I released the address_tools module which does exactly what I asked for.

Here is the code. Here are the tests.

It's part of GarlicSim, so you can use it by installing garlicsim and doing from garlicsim.general_misc import address_tools. Its main functions are describe and resolve, which are parallel to repr and eval. The docstrings explain everything about how these functions work.

There is even a Python 3 version on the Python 3 fork of GarlicSim. Install it if you want to use address_tools on Python 3 code.

Ram Rachum
  • 84,019
  • 84
  • 236
  • 374
1

For points 3 and 4, I guess that you are looking for facilities like

from life import life  # life represents life.life
from garlicsim_lib.simpacks import prisoner

However, this is not recommended, as it makes it harder for you or people who read your code to quickly know what prisoner represents (where module does it come from? you have to look at the beginning of the code to get this information).

For point 1, you can do:

from uncertainties import UFloat

print UFloat.__module__  # prints 'uncertainties'

import sys
module_of_UFloat = sys.modules[UFloat.__module__]

For point 2, given the string 'garlicsim_lib.simpacks.prisoner', you can get the object it refers to with:

obj = eval('garlicsim_lib.simpacks.prisoner')

This supposes that you have imported the module with

import garlicsim_lib  # or garlicsim_lib.simpacks

If you even want this to be automatic, you can do something along the lines of

import imp

module_name = address_string.split('.', 1)[0]
mod_info = imp.find_module(module_name)
try:
    imp.load_module(module_name, *mod_info)
finally:
    # Proper closing of the module file:
    if mod_info[0] is not None:
        mod_info[0].close()

This works only in the simplest cases (garlicsim_lib.simpacks need to be available in garlicsim_lib, for instance).

Coding things this way is, however, highly unusual.

▶ **PROVIDED MATERIAL**
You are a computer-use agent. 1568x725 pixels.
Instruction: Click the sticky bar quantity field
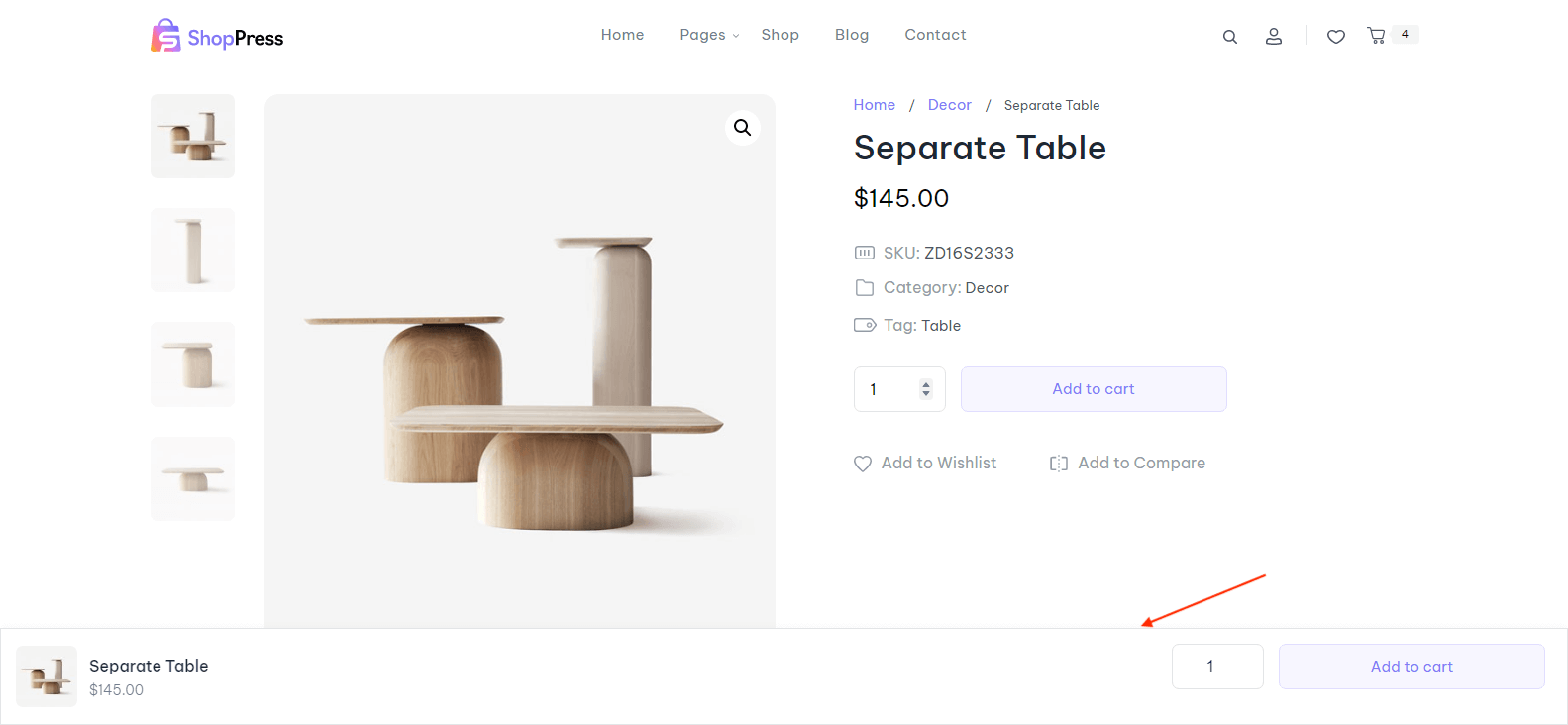1217,667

▶ **PARTS OF THE EXERCISE**
1. In the address_tools excerpt, rewrite the passage between "Here is the" and "Python 3 code.", inclusive, substituting "Python 3.x" for "Python 3".
2. Answer these questions from the address_tools excerpt:
(a) What are the two main functions of address_tools?
(b) According to the comment in the code for point 1, what does printing UFloat.__module__ produce?
(c) Which module is imported in the code that makes loading automatic?
The material is not needed for what follows.

▶ **RESULTS OF THE TASKS**
1.
Here is the code. Here are the tests.

It's part of GarlicSim, so you can use it by installing garlicsim and doing from garlicsim.general_misc import address_tools. Its main functions are describe and resolve, which are parallel to repr and eval. The docstrings explain everything about how these functions work.

There is even a Python 3.x version on the Python 3.x fork of GarlicSim. Install it if you want to use address_tools on Python 3.x code.

2.
(a) describe and resolve
(b) 'uncertainties'
(c) imp